▸ **Task objective**: Set down verbatim the part of the court excerpt below that runs from "4. AGM § 199-a" up to and including "mislabeled food products.".

▸ **Selected extract**:

4. AGM § 199-a Defendant next argues Plaintiffs’ AGM § 199-a claim should be dismissed “because the AGM does not provide a private right of action and cannot be invoked by a civil plaintiff.” (Def.’s Mem. 24 (citation omitted).) Plaintiffs counter that district courts “throughout the Second Circuit ‘. . . have concluded or assumed that the A[GM] does provide a private right of action.’” (Pls.’ Opp’n (quoting Winans v. Ornua Foods N. Am. Inc., 731 F. Supp. 3d 422, 431 (E.D.N.Y. Apr. 23, 2024).) Plaintiffs’ argument relies on one district court’s reference to a New York Court of Appeals case that, by the district court’s reading, “seems to indicate that the A[GM] was designed to provide a stand-alone private remedy to consumers” of mislabeled food products.

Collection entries
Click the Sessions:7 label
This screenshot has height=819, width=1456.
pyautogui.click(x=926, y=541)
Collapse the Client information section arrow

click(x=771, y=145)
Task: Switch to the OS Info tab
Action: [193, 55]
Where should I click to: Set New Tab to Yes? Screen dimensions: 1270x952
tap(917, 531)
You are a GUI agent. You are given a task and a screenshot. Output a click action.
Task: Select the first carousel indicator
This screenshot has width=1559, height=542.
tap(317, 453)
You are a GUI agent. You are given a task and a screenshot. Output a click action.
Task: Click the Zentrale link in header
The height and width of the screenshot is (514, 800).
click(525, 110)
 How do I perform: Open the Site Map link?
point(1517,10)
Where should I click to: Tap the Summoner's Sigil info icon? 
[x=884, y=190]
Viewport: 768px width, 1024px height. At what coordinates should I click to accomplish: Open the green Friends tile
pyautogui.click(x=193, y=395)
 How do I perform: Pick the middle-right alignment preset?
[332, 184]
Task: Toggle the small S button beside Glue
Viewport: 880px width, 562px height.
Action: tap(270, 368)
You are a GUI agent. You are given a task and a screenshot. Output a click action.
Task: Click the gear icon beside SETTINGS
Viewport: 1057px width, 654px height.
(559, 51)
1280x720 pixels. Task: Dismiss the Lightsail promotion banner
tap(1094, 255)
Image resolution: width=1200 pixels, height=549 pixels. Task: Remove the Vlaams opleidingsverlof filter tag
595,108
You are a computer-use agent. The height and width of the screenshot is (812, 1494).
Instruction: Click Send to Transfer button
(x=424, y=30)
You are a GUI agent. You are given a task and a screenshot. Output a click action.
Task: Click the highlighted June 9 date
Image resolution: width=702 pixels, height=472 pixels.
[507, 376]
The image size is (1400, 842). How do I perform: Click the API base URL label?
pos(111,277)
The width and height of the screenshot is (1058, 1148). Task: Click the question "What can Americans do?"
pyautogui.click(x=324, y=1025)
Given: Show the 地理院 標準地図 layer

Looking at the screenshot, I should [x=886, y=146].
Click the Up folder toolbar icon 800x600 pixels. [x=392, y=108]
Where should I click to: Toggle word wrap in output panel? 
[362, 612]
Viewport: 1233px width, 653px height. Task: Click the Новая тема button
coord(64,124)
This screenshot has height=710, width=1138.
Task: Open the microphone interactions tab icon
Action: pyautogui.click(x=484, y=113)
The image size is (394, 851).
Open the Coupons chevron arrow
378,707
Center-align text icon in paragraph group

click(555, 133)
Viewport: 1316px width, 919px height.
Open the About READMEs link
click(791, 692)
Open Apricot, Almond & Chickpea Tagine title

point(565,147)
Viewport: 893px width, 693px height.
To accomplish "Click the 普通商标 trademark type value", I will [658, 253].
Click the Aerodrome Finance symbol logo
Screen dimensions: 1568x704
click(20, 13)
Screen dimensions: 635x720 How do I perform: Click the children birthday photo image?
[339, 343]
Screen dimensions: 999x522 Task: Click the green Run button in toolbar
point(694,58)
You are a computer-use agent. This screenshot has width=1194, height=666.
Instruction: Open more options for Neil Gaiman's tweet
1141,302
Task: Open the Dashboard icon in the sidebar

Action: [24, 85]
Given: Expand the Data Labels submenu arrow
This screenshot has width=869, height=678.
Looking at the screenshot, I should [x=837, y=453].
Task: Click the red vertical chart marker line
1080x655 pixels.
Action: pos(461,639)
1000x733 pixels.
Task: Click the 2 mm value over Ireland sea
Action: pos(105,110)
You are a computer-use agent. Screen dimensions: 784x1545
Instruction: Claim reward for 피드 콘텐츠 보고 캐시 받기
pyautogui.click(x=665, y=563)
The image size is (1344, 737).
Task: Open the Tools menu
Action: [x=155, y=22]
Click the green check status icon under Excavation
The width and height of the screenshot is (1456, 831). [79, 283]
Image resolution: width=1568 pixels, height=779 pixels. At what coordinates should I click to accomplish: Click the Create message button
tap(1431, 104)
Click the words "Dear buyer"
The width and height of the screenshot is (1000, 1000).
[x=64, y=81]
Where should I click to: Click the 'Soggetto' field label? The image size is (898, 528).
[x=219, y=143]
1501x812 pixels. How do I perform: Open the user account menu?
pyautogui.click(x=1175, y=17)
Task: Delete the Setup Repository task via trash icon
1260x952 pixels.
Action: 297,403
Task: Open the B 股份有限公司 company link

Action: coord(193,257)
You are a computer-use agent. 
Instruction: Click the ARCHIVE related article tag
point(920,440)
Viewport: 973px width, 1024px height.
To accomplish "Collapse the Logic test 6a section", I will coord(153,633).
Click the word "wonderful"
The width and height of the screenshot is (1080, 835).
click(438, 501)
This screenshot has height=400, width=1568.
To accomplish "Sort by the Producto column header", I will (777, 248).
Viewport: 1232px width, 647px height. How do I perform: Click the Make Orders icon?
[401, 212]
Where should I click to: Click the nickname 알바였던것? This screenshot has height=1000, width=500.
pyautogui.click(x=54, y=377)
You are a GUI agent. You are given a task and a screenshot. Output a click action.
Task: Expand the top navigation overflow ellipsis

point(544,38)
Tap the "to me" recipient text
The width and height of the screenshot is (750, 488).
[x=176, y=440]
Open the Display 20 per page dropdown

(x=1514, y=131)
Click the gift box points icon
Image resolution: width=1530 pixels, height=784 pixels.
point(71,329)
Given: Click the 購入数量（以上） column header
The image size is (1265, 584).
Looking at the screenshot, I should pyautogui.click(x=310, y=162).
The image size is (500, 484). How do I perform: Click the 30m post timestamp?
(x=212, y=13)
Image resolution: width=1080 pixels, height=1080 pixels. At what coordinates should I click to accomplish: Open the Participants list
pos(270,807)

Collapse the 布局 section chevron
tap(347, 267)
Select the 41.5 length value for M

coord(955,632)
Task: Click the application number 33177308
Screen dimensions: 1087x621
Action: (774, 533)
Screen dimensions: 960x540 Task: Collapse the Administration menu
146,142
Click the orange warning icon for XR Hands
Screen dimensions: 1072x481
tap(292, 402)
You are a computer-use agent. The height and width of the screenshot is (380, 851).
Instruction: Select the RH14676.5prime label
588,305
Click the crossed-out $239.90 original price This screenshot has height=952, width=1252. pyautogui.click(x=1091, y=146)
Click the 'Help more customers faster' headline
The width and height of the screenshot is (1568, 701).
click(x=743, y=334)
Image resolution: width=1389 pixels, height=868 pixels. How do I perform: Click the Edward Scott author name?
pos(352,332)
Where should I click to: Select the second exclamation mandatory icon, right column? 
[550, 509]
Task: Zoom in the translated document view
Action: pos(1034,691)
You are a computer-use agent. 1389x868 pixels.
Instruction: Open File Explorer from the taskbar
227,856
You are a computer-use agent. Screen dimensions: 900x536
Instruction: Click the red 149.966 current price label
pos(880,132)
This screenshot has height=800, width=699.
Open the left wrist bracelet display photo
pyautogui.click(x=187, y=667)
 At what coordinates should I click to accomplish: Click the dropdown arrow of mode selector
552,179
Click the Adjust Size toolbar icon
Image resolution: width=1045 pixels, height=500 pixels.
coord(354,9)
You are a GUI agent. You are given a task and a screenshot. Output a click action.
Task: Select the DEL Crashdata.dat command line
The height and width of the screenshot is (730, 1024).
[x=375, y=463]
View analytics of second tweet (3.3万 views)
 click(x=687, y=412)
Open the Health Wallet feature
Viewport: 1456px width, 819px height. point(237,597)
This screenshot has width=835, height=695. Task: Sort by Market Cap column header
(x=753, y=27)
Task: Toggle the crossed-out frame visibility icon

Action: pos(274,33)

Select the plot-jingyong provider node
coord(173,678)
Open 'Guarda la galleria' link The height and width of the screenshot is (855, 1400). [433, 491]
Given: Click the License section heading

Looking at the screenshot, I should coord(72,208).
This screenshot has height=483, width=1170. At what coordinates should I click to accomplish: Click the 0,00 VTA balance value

▸ **Reply to the exercise**:
4. AGM § 199-a Defendant next argues Plaintiffs’ AGM § 199-a claim should be dismissed “because the AGM does not provide a private right of action and cannot be invoked by a civil plaintiff.” (Def.’s Mem. 24 (citation omitted).) Plaintiffs counter that district courts “throughout the Second Circuit ‘. . . have concluded or assumed that the A[GM] does provide a private right of action.’” (Pls.’ Opp’n (quoting Winans v. Ornua Foods N. Am. Inc., 731 F. Supp. 3d 422, 431 (E.D.N.Y. Apr. 23, 2024).) Plaintiffs’ argument relies on one district court’s reference to a New York Court of Appeals case that, by the district court’s reading, “seems to indicate that the A[GM] was designed to provide a stand-alone private remedy to consumers” of mislabeled food products.